GPSが"キャリアのビジネス"にも合致
GPSサービスで先行したauの戦略
auはGPS搭載義務化以前から、この分野の可能性にいち早く目を付けて積極的なサービス展開を行っている。その背景には、同社がクアルコム製チップセットを全面採用していたという理由もあるが、それ以上に大きかったのがGPSを活用したサービスが「パケット料金定額制」が前提になるからだ。
auはパケット料金定額制の導入で他社に先駆けており、さらにパケット料金定額制で「ダブル定額ライト」、「ダブル定額」という上限金額付きの二段構えの価格設定をしている。
この料金プランの場合、ユーザーのコンテンツ・サービス利用が少なければ、パケット料金定額制の利用料は月額1050円に留まるが(ダブル定額ライトの場合)、ユーザーが積極的にコンテンツ・サービスを利用すれば、上限額の月額4,410円までデータARPU(Average Revenue Per User、加入者一人あたりの月間平均売上高)が伸びる。
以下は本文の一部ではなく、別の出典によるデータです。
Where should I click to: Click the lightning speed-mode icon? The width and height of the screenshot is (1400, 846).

そのため同社のコンテンツ・サービスの基本スタンスでは、「定額制の必要性を訴求すること」と、その積極的な利用で「定額制上限額までデータARPUを伸ばす」ことが重要になる。
GPS利用サービスは地図とセットで使うことが多く、とくにナビゲーション・サービスでは連続的に地図のダウンロードを行う。着うたフルと同様に、パケット料金定額制が必須の「リッチな」サービスである。また、普段の仕事にも使える実用的なサービスとして、着うたフルの利用傾向が低いビジネス層のユーザーにも訴求できる。
本連載第1回で述べたとおり、auは通信の「定額制・大容量化」時代にあわせて、自社ブランドで積極的にサービス展開を行う"ディズニーランド型"のビジネスモデルを導入している。
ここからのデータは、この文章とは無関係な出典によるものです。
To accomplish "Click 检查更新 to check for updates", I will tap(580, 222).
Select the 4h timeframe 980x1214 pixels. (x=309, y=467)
GPS利用サービスもそれを構成するピースのひとつであり、auのサービスとして歩行者向けナビゲーションの「EZナビウォーク」と、クルマのパッセンジャー向けサービス「EZ助手席ナビ」を投入。利用者数は順調に伸びており、EZナビウォークが月額会員94万人、EZ助手席ナビの月額会員は29万人に達している(2006年9月末時点)。また、これらGPSナビゲーション・サービスは「(サービスの)解約率が低いのが特徴」(KDDI)である。
ほかにもauは、GPSで家族のau携帯電話の位置を確認する「安心ナビ」を導入しており、今年(2006年)の夏商戦からとくに積極的にPRしている。その背景には、安心ナビが"親子・家族で使う"ものであり、MNPのタイミングにあわせて家族単位の契約増を図るという狙いがある。
この家族まるごとの契約は「独占世帯」と呼ばれており、auはその獲得シェアがこれまで低かった。そこでGPSを"家族向けの安心・安全"サービスとして活用し、家族契約の掘り起こしに使っているのだ。
NTTドコモもGPSで盛り返しを図る
利用中の画面(P903i)
一方、NTTドコモはGPSサービスの本格導入では遅れたものの、今年発売した子どもの位置確認・追跡機能を搭載した「キッズケータイ」では低年齢層市場の開拓に成功し、最新の903iシリーズではナビゲーションからセキュリティまで、幅広くGPS関連サービスを用意。この分野の巻き返しを始めている。
すでにauが先行しているGPSナビゲーション・サービスでは、ナビタイムジャパンとゼンリンのサービスを903iシリーズにプリインストールすることで対応。さらにauにないGPS活用分野として、紛失した携帯電話をGPSで探す「ケータイお探しサービス」や、おサイフケータイと連携する電子クーポン「トルカ」とGPSによる地図検索サービスの連携を実現している。
このように、GPS関連サービスを携帯電話キャリアやコンテンツ・プロバイダーのビジネスで活用する動きは、急速に広がってきている。